SBA Administrator Urges Expansion of Lending Program
December 14, 2009 | By Kenneth Dalecki | email@example.com
Small Business Administrator Karen Mills urged Congress to renew and expand SBA lending programs that she says are helping breath new life in the nation's struggling economy.
In a Dec. 14 luncheon speech, Mills said she is hopeful that SBA loan application fees will continue to be waived and that lending levels will increase under legislation pending in Congress.
Mills, a former venture capitalist, Obama presidential transition team member and heir to the Tootsie Roll candy company fortune, noted that stimulus bill money enabled the SBA to lure some 1,200 lending institutions back into lending to small businesses. The funds, which ran out last month, allowed SBA to eliminate loan application fees and boost its guarantees from 70% to 90% of loans approved though some 5,000 lending partners. Guarantees have dropped back to 70% and will stay there unless Congress approves additional funding.

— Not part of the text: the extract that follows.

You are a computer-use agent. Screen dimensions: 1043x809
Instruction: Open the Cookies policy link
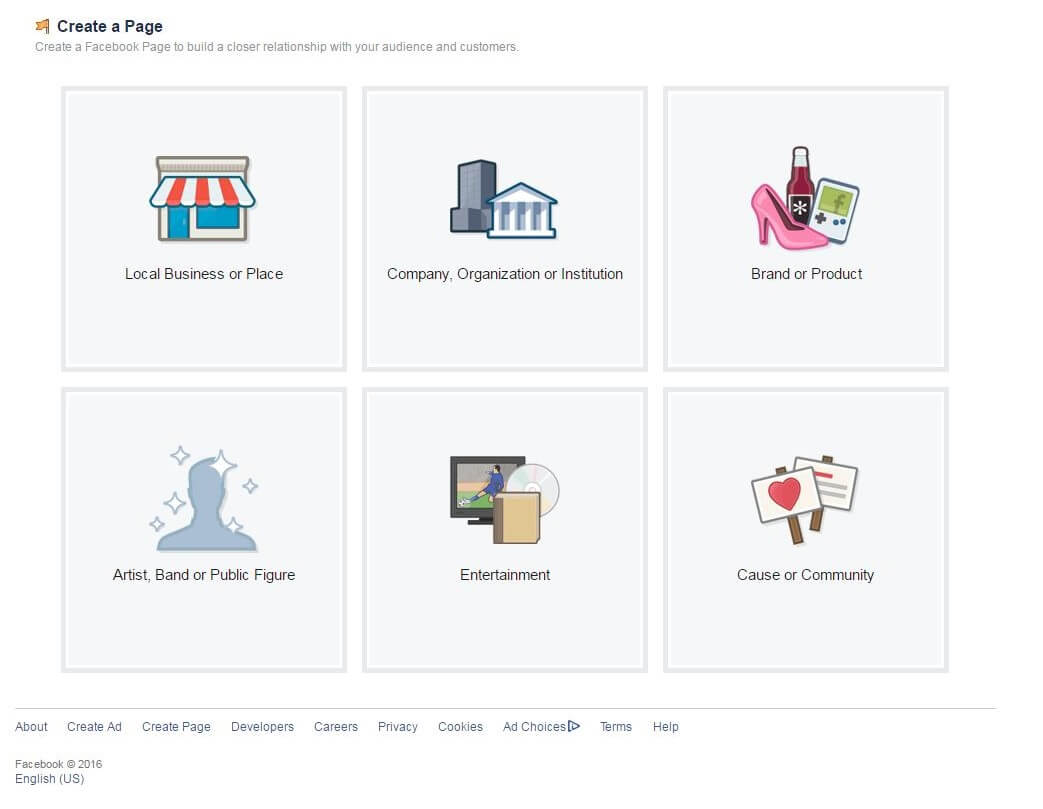(x=460, y=726)
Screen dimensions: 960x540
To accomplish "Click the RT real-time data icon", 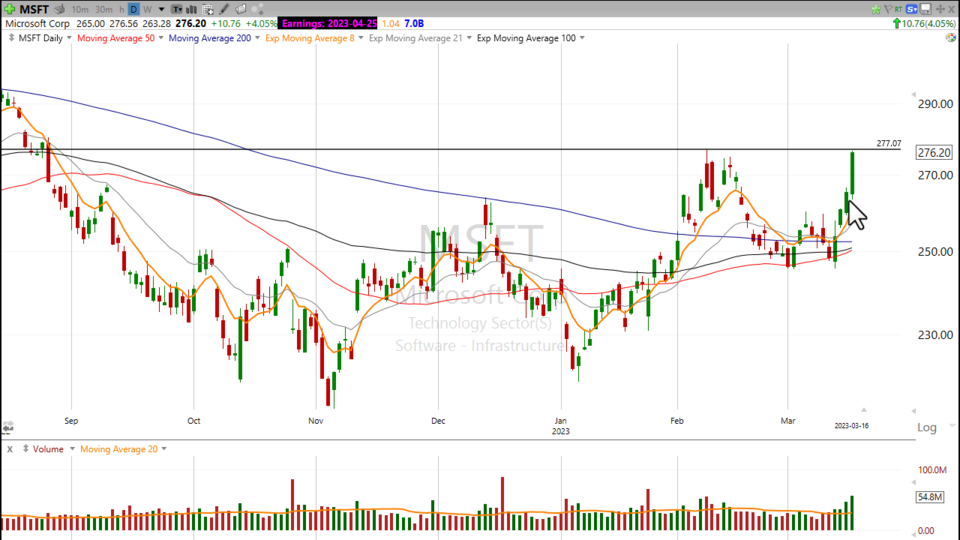I will 898,9.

Mills unveiled a program designed to help small business owners rebound from the recession and expand job creation. In partnership with computer manufacturer Dell, the SBA is now hosting an online video series that provides tools and advice for small business owners.
"Some of the best advice a small business owner can get is from other small business owners who've been in their shoes," she said. "This video series brings those real-life experiences together, along with information on other valuable resources and opportunities, in a way that will help other small business owners chart their own path to success."
Mills said SBA has leveraged $375 million in stimulus money into $16 billion in small business loans by underwriting private lender loans. Government contracts under the stimulus package have channeled $5 billion to small businesses. SBA manages a portfolio totaling $90 billion in loans through private lenders.
SBA could greatly expand its services if Congress goes along with its request for hiking the size of loans it can guarantee from a maximum of $2 million to a new level of $5 million, Mills said. She also called for tax incentives such as tax breaks for new hires and a continuation of write-offs for loses going back five years.
Mills said SBA will continue to create regional innovation clusters such as a boat-building cluster in Maine that uses composite materials and a robotics cluster in Detroit that uses auto manufacturing techniques for new products such as unmanned vehicles for the U.S. military.
Mills echoed President Obama's urging of big banks to lend more aggressively to boost the economy. "Many good companies can't get loans," she said, even though their credit scores are better than for prior loans. She said her agency will put special emphasis on helping small businesses owned by women, minorities and veterans.